I didn’t believe a word of that last sentence.
She was still as harsh as she’d ever been: as harsh as she needed
to be, to protect the Mexica Empire from wayward gods, stray
underworld monsters, sorcerers and magicians…
”Why didn’t you?” Yaotl asked, softly. He had a
hand on his obsidian-studded macuahitl sword. “You had ample
reasons.”
Ceyaxochitl shook her head. “He’s not guilty of
anything, Yaotl. Warriors and arrogance go hand-in-hand,
remember?”
I disliked arrogance as much as Ceyaxochitl,
and Zollin’s imperiousness was all too fresh in my mind. But
Ceyaxochitl was right: warriors, especially Eagle and Jaguar
Knights, were entitled to be arrogant, to dismiss us as of little
consequence. It wasn’t seemly behaviour, but they had dispensation.
They’d fought on the Empire’s battlefields, taken prisoners to
sacrifice to the gods, so that the world should go on, fed by the
magic of living blood; survived gruelling battles and retreats.
Compared to this, we priests had an easy life.
”Do you know where he lives?” I asked
Ceyaxochitl.
”No,” she said. “But he’s a Jaguar Knight. You
can go ask at their House, tomorrow.”
”Why not tonight?” I asked.
“Neutemoc–”
Ceyaxochitl’s lips pursed. “One night of
imprisonment isn’t going to kill your brother.”
”But I could–”
”You could not.” Her voice was as cutting as
obsidian. “One does not walk into the Jaguar House.”
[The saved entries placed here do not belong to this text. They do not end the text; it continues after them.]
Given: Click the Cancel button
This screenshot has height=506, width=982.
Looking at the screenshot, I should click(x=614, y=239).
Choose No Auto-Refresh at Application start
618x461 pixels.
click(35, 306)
”I am High Priest for the Dead,” I said, in the
same tone she had used on me.
Ceyaxochitl’s gaze told me all I needed to
know: the Jaguar and Eagle Knights were the elite of the Empire,
the warriors who kept us strong, and they had their own laws.
“Acatl. If you go into the Jaguar House, and wake up sleeping
Knights without their commander’s permission, you’ll be under
arrest. And much good it will do your brother then.”
”You’re asking me to let go?”
”I’m asking you to wait until tomorrow.
Daylight changes many things.”
Yaotl’s lips pursed. “And if you dress
impressively enough, getting in shouldn’t be a problem.”
”Ha ha,” I said. Even if I put on my full
regalia, with the skull-mask and the cloak embroidered with owls,
I’d still have difficulties entering the Jaguar Knights’ House. “Do
you think it’s worth pursuing?” I asked Ceyaxochitl.
It was Yaotl who answered. “That Jaguar Knight
was shaken,” he said. “Very badly shaken, and trying hard not to
show it.”
Hardly a normal reaction. “You think he had
something to do with it?”
”I’m having trouble seeing how he could not
have had something to do with it,” Yaotl said.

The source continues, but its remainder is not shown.